Written instruction a:
Write out the part of the forum thread on what CSX stands for, starting with "Maybe I need" and going on through "Chessie Seaboard Multiplier.".

Extract:
_ _ _ _ _ _ _
# CSX dumb Q



## NTCGRR (Jan 2, 2008)

I read alot of articals about 1:1 trains, yet to this day I have not found one that states what CSX stands for????
Maybe I need to go to their site???
I was driving home tonight and it dawned on me....


----------



## MikeK (Jan 3, 2008)

I think it is Chessie Seaboard Multiplier.


----------



## W3NZL (Jan 2, 2008)

Well here in the heart of CSX country, most of their employees refer to it as the "CHICKEN S--T XPRESS".... 
Paul R...


----------



## Mike Reilley (Jan 2, 2008)

From the Wiki..."The name came about during merger talks between Chessie System, Inc. and Seaboard System Railroad, Inc., commonly called _Chessie_ and _Seaboard_. The company chairmen said it was important for the new name to include neither of those names because it was a partnership. Employees were asked for suggestions, most of which consisted of combinations of the initials. At the same time a temporary shorthand name was needed for discussions with the Interstate Commerce Commission. CSC was chosen but belonged to a trucking company in Virginia. CSM (for Chessie-Seaboard Merger) was also taken. The lawyers decided to use CSX, and the name stuck. In the public announcement, it was said that "CSX is singularly appropriate. C can stand for Chessie, S for Seaboard, and X, which actually has no meaning." The T had to be added to CSX when used as a reporting mark because reporting marks that end in X means that the car is owned by a leasing company or private car owner. Its current slogan, "How Tomorrow Moves", appeared in 2009.[2]


----------



## NTCGRR (Jan 2, 2008)

Thanks Mike 
very interesting....


----------



## DKRickman (Mar 25, 2008)

Posted By W3NZL on 07 Jan 2012 05:09 PM 
Well here in the heart of CSX country, most of their employees refer to it as the "CHICKEN S--T XPRESS".... 
Paul R...

Funny.. The guys on NS call it the same thing


----------



## Tom Parkins (Jan 2, 2008)

*C*rash *S*pill e*X*plode


----------



## Dave Meashey (Jan 2, 2008)

Yeah, I'll second what Tom wrote. Think I first saw that combination used by Jon Miller from Virginia Beach. It got started the year CSX had several nasty derailments, including a tunnel fire.
_ _ _ _ _ _ _
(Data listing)
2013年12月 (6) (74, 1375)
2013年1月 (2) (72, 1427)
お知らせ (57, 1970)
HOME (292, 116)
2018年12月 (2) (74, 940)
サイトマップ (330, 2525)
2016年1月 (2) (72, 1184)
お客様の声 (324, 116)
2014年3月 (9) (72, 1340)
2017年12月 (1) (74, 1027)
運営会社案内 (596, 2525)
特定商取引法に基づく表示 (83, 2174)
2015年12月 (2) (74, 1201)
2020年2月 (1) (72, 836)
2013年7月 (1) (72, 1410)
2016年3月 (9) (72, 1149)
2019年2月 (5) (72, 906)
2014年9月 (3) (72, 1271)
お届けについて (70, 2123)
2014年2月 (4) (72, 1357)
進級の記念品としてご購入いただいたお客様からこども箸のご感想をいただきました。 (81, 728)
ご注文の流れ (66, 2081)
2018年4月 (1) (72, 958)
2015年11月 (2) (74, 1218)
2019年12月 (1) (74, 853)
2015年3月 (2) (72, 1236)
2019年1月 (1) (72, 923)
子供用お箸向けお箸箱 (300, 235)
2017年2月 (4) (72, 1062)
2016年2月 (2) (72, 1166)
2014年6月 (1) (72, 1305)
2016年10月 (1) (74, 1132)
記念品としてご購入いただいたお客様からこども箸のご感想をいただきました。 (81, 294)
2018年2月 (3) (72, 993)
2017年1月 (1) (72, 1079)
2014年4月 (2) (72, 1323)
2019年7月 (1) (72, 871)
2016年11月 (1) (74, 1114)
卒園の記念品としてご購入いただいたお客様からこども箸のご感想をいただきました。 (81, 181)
_ _ _ _ _ _ _
Written instruction b:
Give again the lines of the records, starting with the line with "2015年11月 (2) (74, 1218)" and going on through the last line of the records.

Written response a:
Maybe I need to go to their site???
I was driving home tonight and it dawned on me....


----------



## MikeK (Jan 3, 2008)

I think it is Chessie Seaboard Multiplier.

Written response b:
2015年11月 (2) (74, 1218)
2019年12月 (1) (74, 853)
2015年3月 (2) (72, 1236)
2019年1月 (1) (72, 923)
子供用お箸向けお箸箱 (300, 235)
2017年2月 (4) (72, 1062)
2016年2月 (2) (72, 1166)
2014年6月 (1) (72, 1305)
2016年10月 (1) (74, 1132)
記念品としてご購入いただいたお客様からこども箸のご感想をいただきました。 (81, 294)
2018年2月 (3) (72, 993)
2017年1月 (1) (72, 1079)
2014年4月 (2) (72, 1323)
2019年7月 (1) (72, 871)
2016年11月 (1) (74, 1114)
卒園の記念品としてご購入いただいたお客様からこども箸のご感想をいただきました。 (81, 181)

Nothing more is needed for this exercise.